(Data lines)
☆ ☆ ☆ ☆ ☆

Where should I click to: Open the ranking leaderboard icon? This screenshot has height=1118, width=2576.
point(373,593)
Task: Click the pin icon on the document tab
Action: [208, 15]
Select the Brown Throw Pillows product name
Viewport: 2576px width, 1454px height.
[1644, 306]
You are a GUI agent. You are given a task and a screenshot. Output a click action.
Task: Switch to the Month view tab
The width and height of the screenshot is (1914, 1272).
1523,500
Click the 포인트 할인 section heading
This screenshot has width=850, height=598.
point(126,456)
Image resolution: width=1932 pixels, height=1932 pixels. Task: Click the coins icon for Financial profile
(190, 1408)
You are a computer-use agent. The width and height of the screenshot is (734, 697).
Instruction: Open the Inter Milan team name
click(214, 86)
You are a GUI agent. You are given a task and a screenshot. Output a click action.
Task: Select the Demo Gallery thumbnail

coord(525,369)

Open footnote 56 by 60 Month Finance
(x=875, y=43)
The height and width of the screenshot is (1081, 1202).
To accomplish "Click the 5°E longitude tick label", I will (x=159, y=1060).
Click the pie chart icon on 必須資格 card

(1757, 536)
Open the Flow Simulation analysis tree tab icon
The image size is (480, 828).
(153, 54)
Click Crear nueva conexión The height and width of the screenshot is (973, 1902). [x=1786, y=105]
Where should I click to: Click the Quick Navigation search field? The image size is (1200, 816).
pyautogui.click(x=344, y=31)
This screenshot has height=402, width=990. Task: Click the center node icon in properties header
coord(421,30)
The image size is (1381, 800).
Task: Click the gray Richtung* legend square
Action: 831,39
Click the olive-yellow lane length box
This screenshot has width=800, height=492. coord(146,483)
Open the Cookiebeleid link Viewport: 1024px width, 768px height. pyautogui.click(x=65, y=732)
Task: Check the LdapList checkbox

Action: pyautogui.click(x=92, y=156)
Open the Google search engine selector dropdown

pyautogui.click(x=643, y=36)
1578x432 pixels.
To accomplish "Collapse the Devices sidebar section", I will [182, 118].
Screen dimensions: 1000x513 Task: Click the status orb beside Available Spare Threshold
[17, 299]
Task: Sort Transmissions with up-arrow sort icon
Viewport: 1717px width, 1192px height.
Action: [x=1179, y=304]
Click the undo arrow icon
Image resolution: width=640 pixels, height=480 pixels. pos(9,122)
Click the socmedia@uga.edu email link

☆ ☆ ☆ ☆ ☆

Your goal ->
Render every line of the items above as a JSON list of strings, one string per line, skipping blank lines.

Finished answer ->
[
  "Where should I click to: Open the ranking leaderboard icon? This screenshot has height=1118, width=2576.",
  "point(373,593)",
  "Task: Click the pin icon on the document tab",
  "Action: [208, 15]",
  "Select the Brown Throw Pillows product name",
  "Viewport: 2576px width, 1454px height.",
  "[1644, 306]",
  "You are a GUI agent. You are given a task and a screenshot. Output a click action.",
  "Task: Switch to the Month view tab",
  "The width and height of the screenshot is (1914, 1272).",
  "1523,500",
  "Click the 포인트 할인 section heading",
  "This screenshot has width=850, height=598.",
  "point(126,456)",
  "Image resolution: width=1932 pixels, height=1932 pixels. Task: Click the coins icon for Financial profile",
  "(190, 1408)",
  "You are a computer-use agent. The width and height of the screenshot is (734, 697).",
  "Instruction: Open the Inter Milan team name",
  "click(214, 86)",
  "You are a GUI agent. You are given a task and a screenshot. Output a click action.",
  "Task: Select the Demo Gallery thumbnail",
  "coord(525,369)",
  "Open footnote 56 by 60 Month Finance",
  "(x=875, y=43)",
  "The height and width of the screenshot is (1081, 1202).",
  "To accomplish \"Click the 5°E longitude tick label\", I will (x=159, y=1060).",
  "Click the pie chart icon on 必須資格 card",
  "(1757, 536)",
  "Open the Flow Simulation analysis tree tab icon",
  "The image size is (480, 828).",
  "(153, 54)",
  "Click Crear nueva conexión The height and width of the screenshot is (973, 1902). [x=1786, y=105]",
  "Where should I click to: Click the Quick Navigation search field? The image size is (1200, 816).",
  "pyautogui.click(x=344, y=31)",
  "This screenshot has height=402, width=990. Task: Click the center node icon in properties header",
  "coord(421,30)",
  "The image size is (1381, 800).",
  "Task: Click the gray Richtung* legend square",
  "Action: 831,39",
  "Click the olive-yellow lane length box",
  "This screenshot has width=800, height=492. coord(146,483)",
  "Open the Cookiebeleid link Viewport: 1024px width, 768px height. pyautogui.click(x=65, y=732)",
  "Task: Check the LdapList checkbox",
  "Action: pyautogui.click(x=92, y=156)",
  "Open the Google search engine selector dropdown",
  "pyautogui.click(x=643, y=36)",
  "1578x432 pixels.",
  "To accomplish \"Collapse the Devices sidebar section\", I will [182, 118].",
  "Screen dimensions: 1000x513 Task: Click the status orb beside Available Spare Threshold",
  "[17, 299]",
  "Task: Sort Transmissions with up-arrow sort icon",
  "Viewport: 1717px width, 1192px height.",
  "Action: [x=1179, y=304]",
  "Click the undo arrow icon",
  "Image resolution: width=640 pixels, height=480 pixels. pos(9,122)",
  "Click the socmedia@uga.edu email link"
]